Ethan Zuckerman wants you to eat your (news) vegetables — or at least have better information

Zuckerman wants to create nutritional labels for news, showing how much marshmallow fluff you mix in with your meat and potatoes. But both the tech and politics of categorizing journalism have a long way to go.

By Andrew Phelps Nov. 8, 2011, 10 a.m.

Vending machine

When you walk into Ethan Zuckerman’s new office at the MIT Media Lab, past the all-seeing Mood Meter and a ping pong table that resembles a koi pond, there’s an old newspaper box on display. Inside, a glowing screen depicts the New York Times front page. A dial invites you to scroll through two decades of data.

Red and blue bars on the screen represent the share of domestic versus foreign news on Times front pages over the years. Except for spikes in the early ’90s and mid-2000s, foreign coverage has steadily dwindled since the late ’80s.

Zuckerman, who created Global Voices in 2004, is worried about the disappearance of international news in the United States. As he (and Eli Pariser and Alisa Miller) has argued, the Internet has not opened up a world of information from far-away places. It has given us more people and news sources that look like us. Too much.

U.C. San Diego scientists in 2009 estimated the “average” American consumes 34 gigabytes of media a day. (And I suspect most of the people reading Nieman Lab are above average.) Are we aware of all that we’re taking in? How varied, how nutritious is our media diet?

Now that he’s in charge of the Center for Civic Media (see my June interview), Zuckerman is putting resources behind an idea he has talked about for years: nutritional labels for news. Imagine being able to see a summary of your media diet. (Clay Johnson once took a stab at designing such a label.) Educating people about their intake might empower them to make healthier choices, Zuckerman argues. He explained the idea in 2008:

The holy grail in this model, as far as I’m concerned, would be a Firefox plugin that would passively watch your websurfing behavior and characterize your personal information consumption. Over the course of a week, it might let you know that you hadn’t encountered any news about Latin America, or remind you that a full 40% of the pages you read had to do with Sarah Palin. It wouldn’t neccesarily prescribe changes in your behavior, simply help you monitor your own consumption in the hopes that you might make changes.

I met with Zuckerman and graduate student Matt Stempeck to understand how it might work. The project’s working title is MediaRDI (Recommended Daily Intake), but to be clear: An end product, an actual piece of consumer software, is a ways away.

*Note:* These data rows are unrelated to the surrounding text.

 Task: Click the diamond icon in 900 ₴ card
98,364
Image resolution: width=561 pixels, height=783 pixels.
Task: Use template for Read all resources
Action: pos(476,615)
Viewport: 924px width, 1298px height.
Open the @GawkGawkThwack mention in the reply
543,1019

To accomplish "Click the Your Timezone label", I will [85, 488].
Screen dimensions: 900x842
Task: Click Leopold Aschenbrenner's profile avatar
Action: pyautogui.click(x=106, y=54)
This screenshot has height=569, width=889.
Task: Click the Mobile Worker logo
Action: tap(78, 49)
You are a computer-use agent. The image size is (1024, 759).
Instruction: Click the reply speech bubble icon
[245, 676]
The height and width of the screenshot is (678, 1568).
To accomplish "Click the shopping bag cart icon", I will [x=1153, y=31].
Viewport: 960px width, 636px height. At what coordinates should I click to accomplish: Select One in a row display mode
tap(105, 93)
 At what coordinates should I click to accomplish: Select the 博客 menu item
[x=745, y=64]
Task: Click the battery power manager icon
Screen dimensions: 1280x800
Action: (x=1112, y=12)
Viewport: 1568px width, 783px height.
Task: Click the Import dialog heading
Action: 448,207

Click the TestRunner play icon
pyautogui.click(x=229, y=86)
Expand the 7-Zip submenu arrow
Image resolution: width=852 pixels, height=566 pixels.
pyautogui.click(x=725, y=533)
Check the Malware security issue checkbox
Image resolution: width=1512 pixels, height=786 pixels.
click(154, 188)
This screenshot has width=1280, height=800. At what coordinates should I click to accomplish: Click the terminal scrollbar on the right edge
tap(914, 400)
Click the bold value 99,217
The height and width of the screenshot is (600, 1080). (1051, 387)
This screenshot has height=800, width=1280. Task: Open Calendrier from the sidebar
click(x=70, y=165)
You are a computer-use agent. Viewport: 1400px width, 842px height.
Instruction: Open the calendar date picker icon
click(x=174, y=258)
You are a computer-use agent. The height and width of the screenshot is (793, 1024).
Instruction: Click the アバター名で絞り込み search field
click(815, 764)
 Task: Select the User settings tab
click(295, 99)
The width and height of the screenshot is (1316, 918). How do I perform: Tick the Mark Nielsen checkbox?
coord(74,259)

Once Zuckerman began peeling back the onion, I realized how complicated this is.

First problem: As soon as you stick a label on something, it’s political.

Clay Johnson's proposed nutritional label for news

“Anything tracked on a label is the subject of enormous lobbying,” he told me. “If you decide that you’re going to start tracking saturated versus unsaturated fat, there’s enormous controversy over that, and whether or not we should be subdividing out sodium and potassium….Everyone has vested interest.”

Labels have two functions: descriptive and normative. He explained: “The descriptive component tells you what’s in a product, and the normative component tells you what you should be eating or drinking. So I’m looking at a Diet Coke can here. It tells me that it has 40 milligrams of sodium; that’s descriptive. And then it offers me that it’s 2 percent of my daily value; that’s normative.

“I’m not interested in going after the normative question. Telling people that they should be reading 30 percent local news, 40 percent international, 30 percent national — that seems like a poor path to go down. But being able to do some comparison to me seems like a very worthwhile thing to do.”

“Do you really expect that average citizens are going to use a tagging system to make the content semantically available?”

Tracking someone’s browsing habits and spitting out a descriptive list of URLs is not very helpful, though, Zuckerman said. “You need to be able to categorize it in some sort of hierarchy. I think it would be helpful to give people a geographical picture and a topical picture of what they’re consuming.”

How do you design a hierarchy that is comprehensive but precise? Future-proof? At what point in the Tunisian revolution does the story become a category; and at what point does that category become a subcategory, of Arab Spring? Is a story about a medical study labeled Science, Health, Health & Science, or Medicine? Moreover, a hierarchy that works for one publication may not work for another. This is how even descriptive labeling gets political.

There are existing attempts to categorize the world’s information; this is what Tim Berners-Lee and the semantic web crowd have been trying to do for years.

The Project for Excellence in Journalism hand-samples media every week to determine the portion sizes of topics in the news.

Fabrice Florin’s NewsTrust uses a human-powered, pro-am approach to determine quote versus factual statement versus inference.

Hal Roberts at Harvard’s Berkman Center uses a computer-based approach called clustering, which parses text from the top 1,000 U.S. blogs to put them in categories. Computers can tell the distinction between knitters and crafters, Zuckerman says, and between Google bloggers and Apple bloggers, because those groups use distinct language. But the results are not always helpful. A computer can tell you that Daily Kos and Redstate are “politics,” but it is bad at telling you that one is a liberal blog and the other conservative, he says. “Obama,” “economy,” and “election” are uttered in equal amounts on both sides of the aisle.

OpenCalais takes a different approach with entity extraction. The software fishes out meaningful words and phrases, sort of like tags. A story about the German economy might return the entities “Germany,” “economy,” “Angela Merkel,” and “Euro,” to name a few. A computer can easily pluck those entities out of text, but there are two problems: A human has to tell a computer what entities are important, one, and two, entities are not hierarchical. As far as a computer is concerned, “Angela Merkel” is not a subcategory of “German politicians” or “world leaders” — it’s just a flat piece of metadata.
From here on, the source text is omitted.